Complete myocardial revascularization using arterial grafts only in patients with unstable angina: Impact on early outcome


Nisanoglu V., Battaloglu B., Erdil N., Ozgur B., Aldemir M., Cihan H. B.

THORACIC AND CARDIOVASCULAR SURGEON, cilt.55, sa.1, ss.7-12, 2007 (SCI-Expanded) identifier identifier identifier

  • Yayın Türü: Makale / Tam Makale
  • Cilt numarası: 55 Sayı: 1
  • Basım Tarihi: 2007
  • Doi Numarası: 10.1055/s-2006-924610
  • Dergi Adı: THORACIC AND CARDIOVASCULAR SURGEON
  • Derginin Tarandığı İndeksler: Science Citation Index Expanded (SCI-EXPANDED), Scopus
  • Sayfa Sayıları: ss.7-12
  • İnönü Üniversitesi Adresli: Evet

Özet

Objective: The aims of this study were 1) to assess early clinical outcomes for patients with unstable angina (UA) who undergo urgent/emergent coronary artery bypass grafting (CABG); and 2) to evaluate the feasibility and safety of complete revascularization using strictly arterial grafts in this patient group. Patients and Methods: Between September 2001 and May 2005, a total of 961 patients underwent CABG at our center. One hundred and sixty-seven (17.4%) of these individuals underwent urgent or emergent CABG because of UA, and 794 (82.6%) underwent elective CABG for stable angina (SA).
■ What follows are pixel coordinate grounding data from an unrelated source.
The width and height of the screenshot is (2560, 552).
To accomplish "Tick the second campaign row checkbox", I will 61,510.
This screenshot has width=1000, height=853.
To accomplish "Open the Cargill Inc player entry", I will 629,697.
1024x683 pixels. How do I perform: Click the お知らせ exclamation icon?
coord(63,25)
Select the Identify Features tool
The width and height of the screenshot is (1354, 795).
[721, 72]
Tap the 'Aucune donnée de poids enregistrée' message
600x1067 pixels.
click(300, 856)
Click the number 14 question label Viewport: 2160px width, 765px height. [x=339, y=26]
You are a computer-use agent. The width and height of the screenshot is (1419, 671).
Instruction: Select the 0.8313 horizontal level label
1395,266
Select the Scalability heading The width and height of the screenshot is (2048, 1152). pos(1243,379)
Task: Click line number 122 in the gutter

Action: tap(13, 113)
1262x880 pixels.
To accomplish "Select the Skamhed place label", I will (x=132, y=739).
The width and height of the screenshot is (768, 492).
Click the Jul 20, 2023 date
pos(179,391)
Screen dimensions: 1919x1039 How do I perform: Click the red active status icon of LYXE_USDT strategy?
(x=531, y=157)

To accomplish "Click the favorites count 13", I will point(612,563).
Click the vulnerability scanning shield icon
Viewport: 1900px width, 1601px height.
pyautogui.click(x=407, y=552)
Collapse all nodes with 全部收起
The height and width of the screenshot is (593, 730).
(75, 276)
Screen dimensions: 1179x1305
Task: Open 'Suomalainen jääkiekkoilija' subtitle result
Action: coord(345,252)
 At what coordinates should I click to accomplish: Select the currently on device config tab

Of the 167 patients with UA, 59 (35.3%) underwent complete revascularization using arterial grafts only (AO subgroup: internal thoracic arteries and radial arteries) and the other 108 received a combination of arterial and venous grafts (AV subgroup: I internal thoracic artery plus saphenous vein grafts). Results: The UA group had a significantly higher proportion of women and a significantly higher rate of left main coronary artery disease than the SA group (p = 0.016 and p = 0.0001, respectively). Cardiopulmonary bypass time was significantly longer in the UA group (p = 0.01). Higher proportions of the UA group required inotropic support (p = 0.001), intra-aortic balloon pump support (p = 0.001), and re-exploration for bleeding or cardiac tamponade (p = 0.005). This group also had a significantly longer mean time on mechanical ventilation (p = 0.001) and a longer mean intensive care unit stay (p = 0.01). The rates of operative mortality (first 30 days) in the SA and UA groups were 1.8% and 6%, respectively (p = 0.001). There were no statistical differences between the AO and AV subgroups with respect to any of the preoperative or intraoperative findings. The AO group had a significantly shorter mean intensive care unit stay than the AV group (p = 0.05). The AV group had a roughly fivefold higher operative mortality than the AO group (8.3% vs. 1.7%, respectively), but this difference was not statistically significant (p = 0.17). Conclusion: Urgent or emergent CABG in the setting of UA is associated with increased but acceptable rates of mortality and morbidity. Complete myocardial revascularization using arterial grafts only (combinations of internal thoracic and radial arteries) is feasible and safe in this patient group.